Nur in Topf 2

Der Weg an die WM 2022 wird für die Nati zum Spiessrutenlauf

pat

16.11.2020

Xherdan Shaqiri und der Schweizer Nati droht auf dem Weg zur WM 2022 ein hartes Los.
Bild: Keystone

Am Dienstag will die Schweiz in der Nations League mit einem Sieg – es wäre der erste im Jahr 2020 – über die Ukraine den Abstieg in die Gruppe B verhindern. Bereits jetzt ist klar, dass unsere Nati bei der WM-Auslosung in Topf 2 sein wird.

Die Schweiz gehört in der FIFA-Weltrangliste nicht mehr zu den besten zehn Teams von Europa, daran würde sich auch im Falle eines Sieges über die Ukraine nichts mehr ändern. Bei der Gruppenauslosung am 7. Dezember für die Qualifikation zur WM 2022 in Katar wird sie deshalb in Topf 2 sein. Das bedeutet gleichzeitig, dass es die Schweiz mit einem der Top-10-Teams zu tun bekommt. Heisst: Die Schweiz muss Belgien, Frankreich, England, Portugal, Spanien, Kroatien, Italien, Dänemark, Deutschland oder Holland hinter sich lassen, um sich direkt für die WM zu qualifizieren.

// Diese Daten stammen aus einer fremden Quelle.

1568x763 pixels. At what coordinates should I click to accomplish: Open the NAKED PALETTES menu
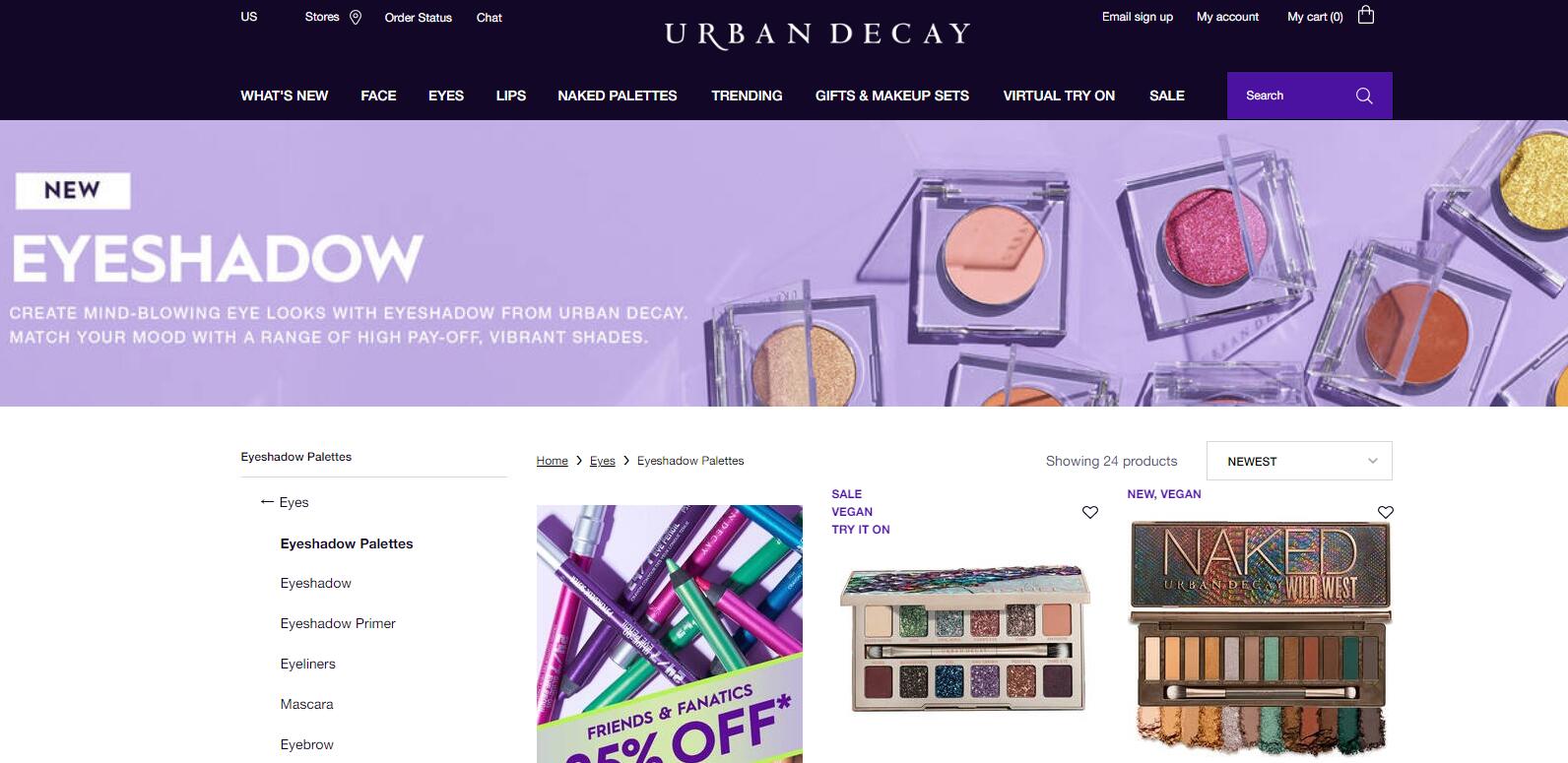tap(618, 95)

Nati-Coach Vladimir Petkovic meint an der Pressekonferenz vor dem Ukraine-Spiel darauf angesprochen: «Leider werden wir in Gruppe 2 sein. Aber das muss nicht unbedingt ein Nachteil sein.» Einige Teams in der Gruppe 2 seien mit jenen aus der Gruppe 1 auf Augenhöhe. «Und viele Mannschaften in Topf 1 werden den Wunsch haben, uns nicht in der gleichen Gruppe zu haben.»

Das mag zwar stimmen, dass sich viele Teams nicht die Schweiz als Gegner wünschen. Dass einige Teams aus dem 2. Topf jenen aus dem 1. Topf auf Augenhöhe begegnen, das ist wohl auch nicht gänzlich aus der Luft gegriffen. Das gilt aber nicht für alle Mannschaften. Wer beispielsweise die Wahl hätte gegen Wales oder Frankreich zu spielen, der würde wohl Wales als Gegner bevorzugen. Auf jeden Fall wird es für die Schweizer Nati sicherlich nicht einfacher, sich für die WM zu qualifizieren, wenn sie in Topf 2 ist. Denn nur die zehn Gruppensieger qualifizieren sich direkt für die WM 2022 in Katar.

Die zehn Gruppenzweiten ermitteln zusammen mit den zwei besten Mannschaften der Nations League (sofern diese beiden in der Gruppenphase der WM-Quali nicht zu den zehn Erstplatzierten gehören) die restlichen drei europäischen Teilnehmer. Konkret heisst das: Als Gruppenzweiter muss man noch zwei Hürden überspringen, um an die WM zu kommen (Halbfinal, Final).

Spiel gegen die Ukraine steht auf der Kippe

Zunächst gilt aber der Fokus dem Spiel gegen die Ukraine, in dem es den Abstieg aus der höchsten Spielklasse der Nations League abzuwenden gilt. Wie das geht, weiss Pektovic: «Ein 1:0 oder ein 2:1. Oder einen Sieg mit zwei Toren Differenz.» Die Rechnung geht auf, stellt sich allerdings noch die Frage, ob die Partie überhaupt stattfinden kann, da bei den Ukrainern drei Spieler positiv auf das Coronavirus getestet wurden.